Last night, Secretary of Transportation Jim Aloisi called for a sense of urgency in reorganizing and reviving the state's transport bureacracies. "This is the moment," he said. The plan to take down the tolls outside 128 and raise the gas tax 19 cents, he said, cannot wait until next year. The MBTA faces a $165 million operating deficit, the T and the Turnpike face crippling debt, and many regional transit authorities are facing deficits and cutting services. And in 2010, he pointed out, many politicians will be averse to raising the gas tax in an election year.
I asked about the MBTA pension system. "23-and-out" (23 years of service = fully-vested pension) is gone; instead 55 will be the new retirement age. That may be an improvement, although it doesn't seem particularly Spartan to me. Aloisi does not expect to run into labor disputes over reforming the T's pensions; but made it sound like dealing with labor issues at the Turnpike will be on a case-by-case basis.
Governor Patrick famously quipped that Aloisi "knows where the bodies are buried"; among other things, Patrick seemed to be referring to legislators' tendency to stash friends and relatives at the Turnpike -- famously and extensively documented by Howie Carr. It will be interesting to see how Aloisi deals with the inside-the-building politics of getting rid of this old beloved custom.
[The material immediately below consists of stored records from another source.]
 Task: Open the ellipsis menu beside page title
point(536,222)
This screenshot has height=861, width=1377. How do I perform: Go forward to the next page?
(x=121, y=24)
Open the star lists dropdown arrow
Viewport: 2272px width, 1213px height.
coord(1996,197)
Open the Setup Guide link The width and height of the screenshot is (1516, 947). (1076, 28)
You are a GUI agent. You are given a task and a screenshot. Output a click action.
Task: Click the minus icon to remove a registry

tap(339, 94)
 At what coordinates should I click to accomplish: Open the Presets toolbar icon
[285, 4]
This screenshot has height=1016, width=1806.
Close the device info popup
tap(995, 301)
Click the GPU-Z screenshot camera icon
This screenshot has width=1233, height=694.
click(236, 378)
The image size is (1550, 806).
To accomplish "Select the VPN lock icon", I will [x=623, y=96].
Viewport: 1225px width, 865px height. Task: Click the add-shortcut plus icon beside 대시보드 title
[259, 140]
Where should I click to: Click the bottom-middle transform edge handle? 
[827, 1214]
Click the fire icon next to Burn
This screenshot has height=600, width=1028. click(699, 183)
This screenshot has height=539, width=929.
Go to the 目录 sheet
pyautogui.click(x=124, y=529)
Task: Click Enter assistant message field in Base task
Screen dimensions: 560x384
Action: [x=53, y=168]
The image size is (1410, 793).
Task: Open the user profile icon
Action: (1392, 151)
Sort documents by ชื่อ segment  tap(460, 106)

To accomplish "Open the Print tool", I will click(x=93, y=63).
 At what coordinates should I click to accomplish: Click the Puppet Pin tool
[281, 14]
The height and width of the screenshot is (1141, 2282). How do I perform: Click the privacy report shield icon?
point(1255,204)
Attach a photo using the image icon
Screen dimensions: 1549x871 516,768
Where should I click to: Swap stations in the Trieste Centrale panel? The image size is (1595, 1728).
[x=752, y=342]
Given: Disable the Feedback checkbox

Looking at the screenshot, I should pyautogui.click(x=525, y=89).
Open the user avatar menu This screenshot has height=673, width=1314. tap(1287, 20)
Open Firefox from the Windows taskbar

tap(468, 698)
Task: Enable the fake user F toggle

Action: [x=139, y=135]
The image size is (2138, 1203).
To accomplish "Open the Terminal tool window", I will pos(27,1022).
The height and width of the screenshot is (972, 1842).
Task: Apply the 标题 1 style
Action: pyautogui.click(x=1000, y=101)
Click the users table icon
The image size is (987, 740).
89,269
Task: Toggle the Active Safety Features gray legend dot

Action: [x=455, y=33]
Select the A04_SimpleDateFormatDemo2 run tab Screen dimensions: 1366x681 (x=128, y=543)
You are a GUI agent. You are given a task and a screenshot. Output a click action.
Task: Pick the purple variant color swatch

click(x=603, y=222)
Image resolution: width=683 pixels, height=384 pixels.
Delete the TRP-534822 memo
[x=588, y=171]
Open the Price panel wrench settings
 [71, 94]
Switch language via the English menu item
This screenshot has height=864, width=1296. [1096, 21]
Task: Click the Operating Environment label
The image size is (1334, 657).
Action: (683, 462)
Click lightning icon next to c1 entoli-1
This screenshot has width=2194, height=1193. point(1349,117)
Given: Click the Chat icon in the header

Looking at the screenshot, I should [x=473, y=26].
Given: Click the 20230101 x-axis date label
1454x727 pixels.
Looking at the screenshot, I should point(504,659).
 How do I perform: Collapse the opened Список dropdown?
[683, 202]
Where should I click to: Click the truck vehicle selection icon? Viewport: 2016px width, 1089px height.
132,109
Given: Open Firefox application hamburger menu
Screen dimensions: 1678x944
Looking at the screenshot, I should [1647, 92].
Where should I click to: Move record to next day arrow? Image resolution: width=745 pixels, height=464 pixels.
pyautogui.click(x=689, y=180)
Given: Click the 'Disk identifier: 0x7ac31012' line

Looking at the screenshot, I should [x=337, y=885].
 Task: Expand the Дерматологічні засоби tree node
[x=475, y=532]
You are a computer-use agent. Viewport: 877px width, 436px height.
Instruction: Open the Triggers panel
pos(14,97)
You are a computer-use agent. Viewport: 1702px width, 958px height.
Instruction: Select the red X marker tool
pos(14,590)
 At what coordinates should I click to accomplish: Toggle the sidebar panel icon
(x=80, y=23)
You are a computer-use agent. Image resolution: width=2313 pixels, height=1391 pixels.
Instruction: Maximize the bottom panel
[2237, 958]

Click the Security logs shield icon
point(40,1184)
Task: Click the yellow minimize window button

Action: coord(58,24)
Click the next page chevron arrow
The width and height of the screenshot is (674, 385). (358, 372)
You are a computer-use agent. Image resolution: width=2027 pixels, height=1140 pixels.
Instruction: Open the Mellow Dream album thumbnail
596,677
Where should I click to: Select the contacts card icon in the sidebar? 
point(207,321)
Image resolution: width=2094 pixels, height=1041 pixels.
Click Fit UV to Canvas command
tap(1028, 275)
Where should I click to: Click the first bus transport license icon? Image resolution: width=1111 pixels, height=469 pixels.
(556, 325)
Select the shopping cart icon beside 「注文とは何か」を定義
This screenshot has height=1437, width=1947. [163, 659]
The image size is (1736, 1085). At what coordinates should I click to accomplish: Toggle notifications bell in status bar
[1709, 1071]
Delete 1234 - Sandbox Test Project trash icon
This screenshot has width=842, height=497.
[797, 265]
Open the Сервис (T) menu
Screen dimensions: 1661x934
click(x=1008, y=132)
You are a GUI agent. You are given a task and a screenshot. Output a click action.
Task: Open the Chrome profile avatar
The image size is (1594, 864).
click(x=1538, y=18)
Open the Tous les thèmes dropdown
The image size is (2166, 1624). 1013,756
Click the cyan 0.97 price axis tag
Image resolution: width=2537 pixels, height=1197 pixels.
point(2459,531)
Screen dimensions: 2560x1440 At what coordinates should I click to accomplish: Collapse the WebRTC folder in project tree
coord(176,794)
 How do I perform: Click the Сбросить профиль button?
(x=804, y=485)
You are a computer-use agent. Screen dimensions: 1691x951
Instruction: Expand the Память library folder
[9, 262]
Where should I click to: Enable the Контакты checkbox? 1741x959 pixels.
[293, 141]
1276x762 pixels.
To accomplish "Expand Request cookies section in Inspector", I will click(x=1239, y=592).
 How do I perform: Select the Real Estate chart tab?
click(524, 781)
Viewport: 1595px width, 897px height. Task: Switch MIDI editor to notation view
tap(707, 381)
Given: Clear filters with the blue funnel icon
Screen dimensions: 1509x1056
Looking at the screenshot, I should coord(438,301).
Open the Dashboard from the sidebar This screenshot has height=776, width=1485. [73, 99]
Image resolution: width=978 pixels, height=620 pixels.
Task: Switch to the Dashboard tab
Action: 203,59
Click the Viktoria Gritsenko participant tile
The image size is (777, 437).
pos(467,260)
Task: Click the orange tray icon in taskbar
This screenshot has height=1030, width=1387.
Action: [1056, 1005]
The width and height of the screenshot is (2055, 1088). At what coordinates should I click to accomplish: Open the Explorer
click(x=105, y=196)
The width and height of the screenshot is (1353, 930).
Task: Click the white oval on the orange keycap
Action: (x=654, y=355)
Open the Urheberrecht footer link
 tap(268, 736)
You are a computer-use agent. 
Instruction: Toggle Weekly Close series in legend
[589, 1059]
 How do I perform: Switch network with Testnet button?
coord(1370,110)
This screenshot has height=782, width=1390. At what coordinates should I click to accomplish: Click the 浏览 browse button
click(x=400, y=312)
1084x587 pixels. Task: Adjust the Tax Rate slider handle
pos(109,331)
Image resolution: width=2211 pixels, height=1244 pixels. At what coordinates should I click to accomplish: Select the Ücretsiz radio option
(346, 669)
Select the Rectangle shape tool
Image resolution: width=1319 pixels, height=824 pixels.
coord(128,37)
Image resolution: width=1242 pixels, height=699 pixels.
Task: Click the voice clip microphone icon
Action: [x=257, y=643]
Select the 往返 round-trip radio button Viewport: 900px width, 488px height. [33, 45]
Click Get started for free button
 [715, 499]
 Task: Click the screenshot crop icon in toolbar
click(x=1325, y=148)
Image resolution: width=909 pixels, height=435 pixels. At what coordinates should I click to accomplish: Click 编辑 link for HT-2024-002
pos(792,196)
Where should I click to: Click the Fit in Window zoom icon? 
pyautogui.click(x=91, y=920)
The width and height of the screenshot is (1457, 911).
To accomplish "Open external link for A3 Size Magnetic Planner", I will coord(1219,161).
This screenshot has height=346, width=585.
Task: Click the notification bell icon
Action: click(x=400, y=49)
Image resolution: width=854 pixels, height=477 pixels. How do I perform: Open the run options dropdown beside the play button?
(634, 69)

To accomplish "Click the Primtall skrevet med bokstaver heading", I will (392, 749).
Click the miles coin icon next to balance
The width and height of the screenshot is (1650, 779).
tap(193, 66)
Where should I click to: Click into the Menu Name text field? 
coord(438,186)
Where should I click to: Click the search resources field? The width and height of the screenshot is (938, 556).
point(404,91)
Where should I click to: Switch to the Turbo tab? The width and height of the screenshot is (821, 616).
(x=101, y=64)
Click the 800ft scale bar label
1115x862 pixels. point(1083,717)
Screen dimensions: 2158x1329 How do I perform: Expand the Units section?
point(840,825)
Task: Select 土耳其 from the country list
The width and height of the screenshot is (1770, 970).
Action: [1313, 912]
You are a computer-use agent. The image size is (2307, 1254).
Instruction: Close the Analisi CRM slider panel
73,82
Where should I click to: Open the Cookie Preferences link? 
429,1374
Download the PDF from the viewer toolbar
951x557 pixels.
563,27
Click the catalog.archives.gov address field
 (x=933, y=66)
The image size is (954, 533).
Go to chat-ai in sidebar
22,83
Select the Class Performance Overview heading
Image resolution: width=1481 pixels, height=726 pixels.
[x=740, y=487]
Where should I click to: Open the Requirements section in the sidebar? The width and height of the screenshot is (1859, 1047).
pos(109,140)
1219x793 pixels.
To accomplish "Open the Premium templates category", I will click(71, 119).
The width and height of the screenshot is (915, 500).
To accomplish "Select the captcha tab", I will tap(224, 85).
Famously or infamously, the new plan envisions a Vehicle Mile Traveled tracking program, in which RFID chips are used to measure how much a vehicle is driven. Aloisi says this comes out of a concern that gas tax revenue may shrink as consumers move to more efficient cars, even as they continue to use roads and public transit. He compared reliance on the gas tax to the MBTA's share of a penny on the sales tax: As sales tax revenue has declined, the MBTA has been stuck with that falling revenue. The Vehicle Mile Traveled (VMT) fee would be creditable against the gas tax, in this scheme.
Aloisi insisted that privacy would be maintained, that the state would not misuse the data; and expressed relief that this system has been piloted (though not universally implemented) in Oregon, and is apparently feasible -- at least technically. We'll see about the politics. As Ezra Klein serendipitously writes today about VMT, "Crap. This is hard to sell." Still, we might do well to keep an open mind, noting well the necessity to plan for future diminishing revenues for un-diminished demand for services.